Ancak Ergene, teklifini tereddüt etmeden reddederek başını salladı. “Özür dilerim Komutan Okho. Davet beni gerçekten onurlandırdı ama hizmet etmek istediğim birini buldum.”
“Böylece?” Okho acı dolu bir ifadeyle gözlerini kapattı. “Ülke için gerçekten büyük bir kayıp…”
Bundan sonra Bolhom Ailesi'nin yok edilmesi gerçekten acı vericiydi. Ergene'nin de eklenmesi Moğolistan'ın 10 Efsanevi Rütbe Uzmanını kaybetmesi anlamına geliyordu. Okho nasıl acı hissetmezdi?
“Eh, geçmişte babasına Khutulun da eşlik etti. Sanırım seni durduramam…” Okho, Theo'ya baktı ve şöyle dedi: “Her ne kadar herhangi bir kan bağımız olmasa da, bir yurttaş olarak şunu sormak isterim: ona kötü davranmamalısın.”
Okho'nun hareketi Theo'yu gülümsetmeden edemedi. Okho ülkesini gerçekten seviyordu. Theo samimiyetini göstermek için ciddi bir ifadeyle başını salladı. “Anlıyorum Komutan Okho. Sonuçta grubuma ailem gibi davranıyorum.”
“Öyle mi? Rahatladım.” Okho başını salladı ve arkasını döndü. “Bu durumda, biz geri kalan teröristler ve canavarlarla ilgilenirken siz şimdilik dinlenebilirsiniz.”
“Evet.” Theo, Okho'yu uğurladı. Okho'ya gerçekten saygı duyuyordu. Adildi, adildi ve ülkesini severken başkalarına aşırı derecede tepeden bakmazdı. O gerçekten bir rol modeldi.

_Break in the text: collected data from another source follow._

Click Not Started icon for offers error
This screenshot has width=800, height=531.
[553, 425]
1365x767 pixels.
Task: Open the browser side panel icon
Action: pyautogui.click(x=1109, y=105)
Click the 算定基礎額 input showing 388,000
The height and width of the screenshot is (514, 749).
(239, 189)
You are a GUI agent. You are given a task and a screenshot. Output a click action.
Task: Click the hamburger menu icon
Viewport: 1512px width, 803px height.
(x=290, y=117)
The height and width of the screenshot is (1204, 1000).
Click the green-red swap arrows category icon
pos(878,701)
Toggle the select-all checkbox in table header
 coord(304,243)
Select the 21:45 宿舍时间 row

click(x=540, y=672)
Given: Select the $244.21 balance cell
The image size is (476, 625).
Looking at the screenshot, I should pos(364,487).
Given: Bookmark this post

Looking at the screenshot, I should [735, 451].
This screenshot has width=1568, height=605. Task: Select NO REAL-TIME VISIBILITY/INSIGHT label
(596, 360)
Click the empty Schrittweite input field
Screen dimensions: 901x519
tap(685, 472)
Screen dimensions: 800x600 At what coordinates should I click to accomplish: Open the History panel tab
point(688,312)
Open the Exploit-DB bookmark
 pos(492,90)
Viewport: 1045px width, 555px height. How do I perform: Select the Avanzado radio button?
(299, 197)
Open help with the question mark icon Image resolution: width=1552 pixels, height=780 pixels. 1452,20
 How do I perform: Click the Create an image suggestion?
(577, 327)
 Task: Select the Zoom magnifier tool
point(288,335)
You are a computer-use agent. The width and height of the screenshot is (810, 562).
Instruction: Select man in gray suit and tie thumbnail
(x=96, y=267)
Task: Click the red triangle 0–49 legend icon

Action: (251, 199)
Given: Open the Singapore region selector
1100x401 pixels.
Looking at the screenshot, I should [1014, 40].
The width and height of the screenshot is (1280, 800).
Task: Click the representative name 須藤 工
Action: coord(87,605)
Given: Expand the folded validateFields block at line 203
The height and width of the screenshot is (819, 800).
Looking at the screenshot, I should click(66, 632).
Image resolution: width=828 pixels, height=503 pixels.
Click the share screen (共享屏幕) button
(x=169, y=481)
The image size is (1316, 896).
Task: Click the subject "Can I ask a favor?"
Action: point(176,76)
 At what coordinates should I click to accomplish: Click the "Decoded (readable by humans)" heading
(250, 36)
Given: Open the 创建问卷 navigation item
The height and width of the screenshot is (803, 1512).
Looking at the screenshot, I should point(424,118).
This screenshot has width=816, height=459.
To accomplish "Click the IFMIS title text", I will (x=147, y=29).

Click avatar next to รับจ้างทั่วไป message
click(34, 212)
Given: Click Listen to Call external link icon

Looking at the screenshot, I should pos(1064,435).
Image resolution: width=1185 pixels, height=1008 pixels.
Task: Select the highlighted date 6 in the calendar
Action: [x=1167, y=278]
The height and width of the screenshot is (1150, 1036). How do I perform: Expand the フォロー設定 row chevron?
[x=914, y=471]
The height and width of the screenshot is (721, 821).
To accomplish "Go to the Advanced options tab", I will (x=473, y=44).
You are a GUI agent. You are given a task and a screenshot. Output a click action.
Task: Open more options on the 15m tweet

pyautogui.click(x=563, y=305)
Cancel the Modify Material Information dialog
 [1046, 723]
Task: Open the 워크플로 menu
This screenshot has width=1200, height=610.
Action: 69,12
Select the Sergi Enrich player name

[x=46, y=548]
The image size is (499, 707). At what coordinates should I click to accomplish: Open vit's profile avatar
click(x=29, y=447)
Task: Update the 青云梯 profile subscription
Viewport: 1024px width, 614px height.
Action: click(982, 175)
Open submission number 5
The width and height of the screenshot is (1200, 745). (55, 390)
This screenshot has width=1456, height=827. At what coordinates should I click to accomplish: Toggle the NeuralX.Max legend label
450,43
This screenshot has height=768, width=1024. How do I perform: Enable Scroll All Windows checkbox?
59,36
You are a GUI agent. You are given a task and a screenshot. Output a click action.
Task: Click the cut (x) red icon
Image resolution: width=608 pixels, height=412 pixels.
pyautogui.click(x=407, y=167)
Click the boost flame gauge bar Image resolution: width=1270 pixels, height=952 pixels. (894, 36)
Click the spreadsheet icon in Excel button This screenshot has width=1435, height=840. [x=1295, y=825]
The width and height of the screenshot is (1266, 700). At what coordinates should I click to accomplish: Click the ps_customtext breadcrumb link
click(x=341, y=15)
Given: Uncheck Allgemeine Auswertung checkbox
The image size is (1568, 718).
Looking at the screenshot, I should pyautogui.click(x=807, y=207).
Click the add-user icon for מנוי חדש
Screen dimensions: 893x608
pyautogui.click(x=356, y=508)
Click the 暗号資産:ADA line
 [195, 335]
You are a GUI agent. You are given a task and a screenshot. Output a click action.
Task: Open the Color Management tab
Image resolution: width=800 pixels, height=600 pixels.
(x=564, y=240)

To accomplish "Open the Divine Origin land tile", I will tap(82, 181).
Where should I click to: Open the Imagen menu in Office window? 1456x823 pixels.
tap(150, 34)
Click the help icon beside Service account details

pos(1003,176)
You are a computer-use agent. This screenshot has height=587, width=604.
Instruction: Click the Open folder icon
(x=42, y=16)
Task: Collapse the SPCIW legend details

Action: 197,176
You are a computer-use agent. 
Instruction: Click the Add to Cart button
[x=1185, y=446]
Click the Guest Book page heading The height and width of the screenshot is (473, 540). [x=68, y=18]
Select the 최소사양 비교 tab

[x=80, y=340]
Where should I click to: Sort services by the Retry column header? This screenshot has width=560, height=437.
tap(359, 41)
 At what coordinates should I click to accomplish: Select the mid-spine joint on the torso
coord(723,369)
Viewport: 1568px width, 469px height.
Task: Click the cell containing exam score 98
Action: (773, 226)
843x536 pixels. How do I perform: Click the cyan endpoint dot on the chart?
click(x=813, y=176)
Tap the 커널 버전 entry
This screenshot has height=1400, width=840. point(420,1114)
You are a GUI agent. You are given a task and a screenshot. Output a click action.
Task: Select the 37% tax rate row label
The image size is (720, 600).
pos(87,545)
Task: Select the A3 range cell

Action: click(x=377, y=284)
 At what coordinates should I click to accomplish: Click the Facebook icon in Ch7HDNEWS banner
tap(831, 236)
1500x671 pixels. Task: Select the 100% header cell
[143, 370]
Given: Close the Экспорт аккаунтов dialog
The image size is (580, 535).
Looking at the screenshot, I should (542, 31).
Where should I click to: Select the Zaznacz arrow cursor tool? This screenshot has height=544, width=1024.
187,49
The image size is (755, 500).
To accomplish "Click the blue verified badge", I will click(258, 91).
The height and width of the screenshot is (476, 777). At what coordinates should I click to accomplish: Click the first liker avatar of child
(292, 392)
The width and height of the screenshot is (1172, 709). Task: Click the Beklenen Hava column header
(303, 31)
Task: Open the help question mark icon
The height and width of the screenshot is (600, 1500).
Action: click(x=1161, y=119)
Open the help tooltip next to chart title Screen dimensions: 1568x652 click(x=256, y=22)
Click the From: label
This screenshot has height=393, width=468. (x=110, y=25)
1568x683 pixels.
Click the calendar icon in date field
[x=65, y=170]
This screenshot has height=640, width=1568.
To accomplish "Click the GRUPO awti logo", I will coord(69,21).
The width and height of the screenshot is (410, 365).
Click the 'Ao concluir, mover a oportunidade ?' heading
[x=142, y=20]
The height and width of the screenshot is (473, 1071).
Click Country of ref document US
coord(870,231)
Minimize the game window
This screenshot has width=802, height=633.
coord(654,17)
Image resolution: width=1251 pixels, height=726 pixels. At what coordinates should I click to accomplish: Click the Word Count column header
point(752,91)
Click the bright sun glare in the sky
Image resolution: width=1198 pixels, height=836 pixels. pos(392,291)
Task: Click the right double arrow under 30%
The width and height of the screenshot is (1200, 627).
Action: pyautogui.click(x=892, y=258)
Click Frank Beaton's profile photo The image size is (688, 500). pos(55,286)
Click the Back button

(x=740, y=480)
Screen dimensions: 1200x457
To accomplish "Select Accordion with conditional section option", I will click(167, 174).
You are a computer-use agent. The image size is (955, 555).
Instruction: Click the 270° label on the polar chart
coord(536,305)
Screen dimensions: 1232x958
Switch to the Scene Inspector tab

Ayrıldıktan sonra Theo, “Eh, bu görev tamamlandı. Geri dönüp iyice dinleneceğiz. Bir sonraki varış noktasına gelince, sadece Jeff ile gitmeyi düşünüyorum. Felix ve Chris ABD'ye dönebilir” dedi. Ergene ise ülkeyi terk etme sürecini yürütüyor.”
“Anlaşıldı.” Felix başını salladı.
“Haha, benim zamanım geldi.” Jeff heyecanla gülümsedi.
“Tamam,” diye cevapladı Chris umursamaz bir tavırla.
“Evet efendim.” Ergene Theo'nun emrini kabul etti.